A decisão do ex-presidente Jair Bolsonaro (PL) de estimular a pré-candidatura do senador Flávio Bolsonaro (PL-RJ) ao Palácio do Planalto provocou tensões internas no bolsonarismo e abriu um período de desgaste especialmente sentido por Michelle Bolsonaro. A ex-primeira-dama, que vinha acumulando protagonismo político, passou a demonstrar insatisfação com o novo arranjo e perdeu espaço nas definições estratégicas para 2026.
O movimento de Bolsonaro reposicionou o centro de poder dentro do grupo político da família. Embora aliados reconheçam que Flávio ainda enfrenta forte resistência do Centrão, a sinalização de que ele será o nome apoiado pelo pai teve efeitos imediatos. A leitura entre parlamentares é de que o gesto ajudou a destravar o avanço do projeto de dosimetria das penas relacionadas à tentativa de golpe, que beneficia diretamente Bolsonaro. A proposta foi aprovada pela Câmara dois dias após Flávio afirmar publicamente que haveria “um preço” caso recuasse da disputa presidencial.
No PL, interlocutores admitem que o senador participou das articulações, mas atribuem a decisão de levar o tema ao plenário ao presidente da Câmara, Hugo Motta (Republicanos-PB). Mesmo assim, o episódio consolidou Flávio como ator central nas negociações políticas do grupo.
Não abre mão
Após o avanço do projeto, o senador passou a reforçar, tanto em declarações públicas quanto em conversas reservadas, que não pretende abrir mão da candidatura. Na tentativa de ampliar apoios, promoveu um jantar com lideranças do Centrão na semana passada. Relatos de participantes indicam, no entanto, que o encontro foi marcado por cautela e pouca disposição para um acordo.
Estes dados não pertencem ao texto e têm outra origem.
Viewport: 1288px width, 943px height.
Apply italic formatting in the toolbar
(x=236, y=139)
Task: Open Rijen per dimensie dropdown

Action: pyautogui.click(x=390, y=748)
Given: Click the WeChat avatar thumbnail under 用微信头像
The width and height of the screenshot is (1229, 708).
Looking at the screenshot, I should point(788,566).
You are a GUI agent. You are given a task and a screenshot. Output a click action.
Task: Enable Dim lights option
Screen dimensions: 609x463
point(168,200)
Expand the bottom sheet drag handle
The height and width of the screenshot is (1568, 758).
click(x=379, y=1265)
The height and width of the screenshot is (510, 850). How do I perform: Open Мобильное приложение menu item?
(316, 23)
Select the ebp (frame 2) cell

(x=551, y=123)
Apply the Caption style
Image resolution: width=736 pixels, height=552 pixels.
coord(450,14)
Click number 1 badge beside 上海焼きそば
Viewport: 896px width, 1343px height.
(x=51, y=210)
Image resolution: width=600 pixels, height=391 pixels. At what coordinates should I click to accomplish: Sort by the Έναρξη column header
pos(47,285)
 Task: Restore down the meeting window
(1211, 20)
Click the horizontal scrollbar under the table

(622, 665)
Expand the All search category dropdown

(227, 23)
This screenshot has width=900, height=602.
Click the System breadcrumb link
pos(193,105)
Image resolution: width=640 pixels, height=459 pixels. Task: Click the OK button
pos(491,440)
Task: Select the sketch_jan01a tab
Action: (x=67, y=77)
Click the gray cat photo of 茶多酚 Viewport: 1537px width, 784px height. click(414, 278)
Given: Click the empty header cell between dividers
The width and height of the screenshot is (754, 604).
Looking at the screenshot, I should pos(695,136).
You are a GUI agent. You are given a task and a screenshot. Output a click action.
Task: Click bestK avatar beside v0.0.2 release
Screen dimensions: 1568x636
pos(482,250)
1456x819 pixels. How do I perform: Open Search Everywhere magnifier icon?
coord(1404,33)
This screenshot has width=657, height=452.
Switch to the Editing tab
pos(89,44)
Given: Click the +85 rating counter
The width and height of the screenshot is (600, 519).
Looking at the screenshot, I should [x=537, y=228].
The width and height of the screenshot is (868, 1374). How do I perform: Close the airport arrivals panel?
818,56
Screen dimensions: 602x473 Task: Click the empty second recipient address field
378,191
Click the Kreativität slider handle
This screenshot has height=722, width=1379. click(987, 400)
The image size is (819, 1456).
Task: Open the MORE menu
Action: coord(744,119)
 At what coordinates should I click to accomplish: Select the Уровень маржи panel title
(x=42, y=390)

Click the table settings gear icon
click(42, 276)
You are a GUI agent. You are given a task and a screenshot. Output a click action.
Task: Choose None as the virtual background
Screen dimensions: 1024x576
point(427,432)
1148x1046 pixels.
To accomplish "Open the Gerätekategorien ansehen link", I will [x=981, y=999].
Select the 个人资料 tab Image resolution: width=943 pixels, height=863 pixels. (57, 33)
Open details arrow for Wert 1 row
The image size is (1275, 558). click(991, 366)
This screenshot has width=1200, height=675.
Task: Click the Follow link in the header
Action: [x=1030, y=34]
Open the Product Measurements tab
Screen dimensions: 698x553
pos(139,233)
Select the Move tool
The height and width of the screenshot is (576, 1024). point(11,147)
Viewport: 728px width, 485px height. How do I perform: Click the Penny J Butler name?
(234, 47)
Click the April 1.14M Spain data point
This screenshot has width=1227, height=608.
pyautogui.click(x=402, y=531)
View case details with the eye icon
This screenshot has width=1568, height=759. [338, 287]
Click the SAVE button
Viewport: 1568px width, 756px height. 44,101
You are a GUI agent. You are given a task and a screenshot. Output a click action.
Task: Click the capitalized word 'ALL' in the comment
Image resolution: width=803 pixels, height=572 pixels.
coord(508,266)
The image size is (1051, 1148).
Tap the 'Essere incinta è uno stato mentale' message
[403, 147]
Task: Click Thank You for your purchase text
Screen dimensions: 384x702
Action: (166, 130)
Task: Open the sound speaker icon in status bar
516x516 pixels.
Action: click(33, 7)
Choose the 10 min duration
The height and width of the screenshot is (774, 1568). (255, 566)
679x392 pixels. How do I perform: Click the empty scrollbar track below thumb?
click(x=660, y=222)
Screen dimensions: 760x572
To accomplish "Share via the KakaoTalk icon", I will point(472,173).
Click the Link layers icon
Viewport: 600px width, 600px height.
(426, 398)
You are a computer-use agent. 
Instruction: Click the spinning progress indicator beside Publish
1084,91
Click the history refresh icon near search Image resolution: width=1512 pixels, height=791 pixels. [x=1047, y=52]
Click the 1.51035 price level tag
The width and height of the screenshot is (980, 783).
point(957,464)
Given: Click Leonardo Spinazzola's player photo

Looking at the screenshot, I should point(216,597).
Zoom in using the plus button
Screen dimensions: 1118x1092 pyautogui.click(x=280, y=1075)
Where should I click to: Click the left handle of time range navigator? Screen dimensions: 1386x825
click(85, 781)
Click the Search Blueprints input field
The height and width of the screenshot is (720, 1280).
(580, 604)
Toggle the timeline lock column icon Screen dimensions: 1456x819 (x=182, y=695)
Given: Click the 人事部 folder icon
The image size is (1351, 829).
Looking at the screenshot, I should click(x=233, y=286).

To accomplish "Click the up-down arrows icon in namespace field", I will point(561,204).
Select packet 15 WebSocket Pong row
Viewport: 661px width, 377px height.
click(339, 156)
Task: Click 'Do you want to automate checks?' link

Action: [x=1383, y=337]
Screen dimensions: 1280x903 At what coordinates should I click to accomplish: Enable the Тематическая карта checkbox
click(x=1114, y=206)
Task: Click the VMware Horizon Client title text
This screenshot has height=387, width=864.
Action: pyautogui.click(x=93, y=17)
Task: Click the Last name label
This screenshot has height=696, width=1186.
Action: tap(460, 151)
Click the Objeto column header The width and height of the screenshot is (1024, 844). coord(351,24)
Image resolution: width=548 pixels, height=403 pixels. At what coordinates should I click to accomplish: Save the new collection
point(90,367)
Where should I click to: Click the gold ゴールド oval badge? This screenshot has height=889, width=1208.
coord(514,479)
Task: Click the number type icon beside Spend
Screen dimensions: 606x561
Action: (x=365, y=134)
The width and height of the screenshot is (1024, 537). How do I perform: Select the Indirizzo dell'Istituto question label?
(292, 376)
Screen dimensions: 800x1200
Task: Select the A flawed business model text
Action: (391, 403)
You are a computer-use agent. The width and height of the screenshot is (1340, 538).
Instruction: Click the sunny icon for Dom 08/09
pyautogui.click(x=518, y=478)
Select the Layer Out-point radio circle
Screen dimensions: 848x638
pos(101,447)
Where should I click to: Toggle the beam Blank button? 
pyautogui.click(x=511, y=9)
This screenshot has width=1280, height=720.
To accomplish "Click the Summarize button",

Enquanto Flávio buscava protagonismo, Michelle Bolsonaro adotou postura oposta. A ex-primeira-dama reduziu drasticamente a agenda pública, suspendeu viagens e se afastou do comando cotidiano do PL Mulher, função que vinha exercendo de forma ativa. Em nota, o núcleo feminino do partido informou que Michelle enfrenta questões de saúde e que o desgaste emocional causado pela prisão do marido e por ataques à família teria afetado sua imunidade.
Aliados próximos, porém, reconhecem que o afastamento vai além de motivos pessoais. Nos bastidores do partido, dirigentes relatam que Michelle passou a externar desconforto com decisões tomadas sem sua participação, sobretudo após o aval explícito de Bolsonaro à candidatura do filho. Em conversas reservadas, ela teria afirmado que precisaria “se contentar com o Senado”, frase que passou a circular internamente como retrato do mal-estar instalado.
O desalinhamento ficou evidente durante uma visita de Michelle e Flávio a Jair Bolsonaro na sede da Polícia Federal, onde o ex-presidente está detido. Segundo relatos, Bolsonaro celebrou o avanço da proposta de redução de penas e reiterou que seguirá apostando no filho como candidato. Michelle, por sua vez, teria feito um desabafo direto, reclamando de ter sido excluída das decisões centrais do projeto político.
Melhor momento
A tensão contrasta com o cenário de poucas semanas antes, quando Michelle vivia seu momento de maior ascensão dentro do PL. Ela havia interferido diretamente em articulações regionais, como no Ceará, onde ajudou a reverter o apoio do partido a Ciro Gomes — movimento que contrariou a posição de Flávio, Eduardo e Carlos Bolsonaro. O episódio foi interpretado internamente como sinal de que a ex-primeira-dama deixava de ser apenas um ativo eleitoral para se tornar voz decisiva nas estratégias para 2026. À época, aliados chegaram a dizer que “ninguém segura mais Michelle”.
Publicamente, porém, a ex-primeira-dama evitou demonstrar o incômodo e desejou sucesso ao enteado. Flávio retribuiu o gesto e passou a afirmar que Michelle terá papel relevante no próximo ciclo eleitoral, ressaltando ser o filho com melhor relação com ela.
Procurados, Michelle Bolsonaro e Flávio Bolsonaro não comentaram o assunto. Aliados trataram de minimizar o conflito. O deputado Bibo Nunes (PL-RS) afirmou que todos seguem “em completa sintonia”. Já o líder do PL na Câmara, Sóstenes Cavalcante (RJ), reforçou que Michelle deve permanecer à frente do PL Mulher e indicou que o plano do partido é lançá-la candidata ao Senado em 2026, afastando a possibilidade de seu nome integrar uma chapa presidencial.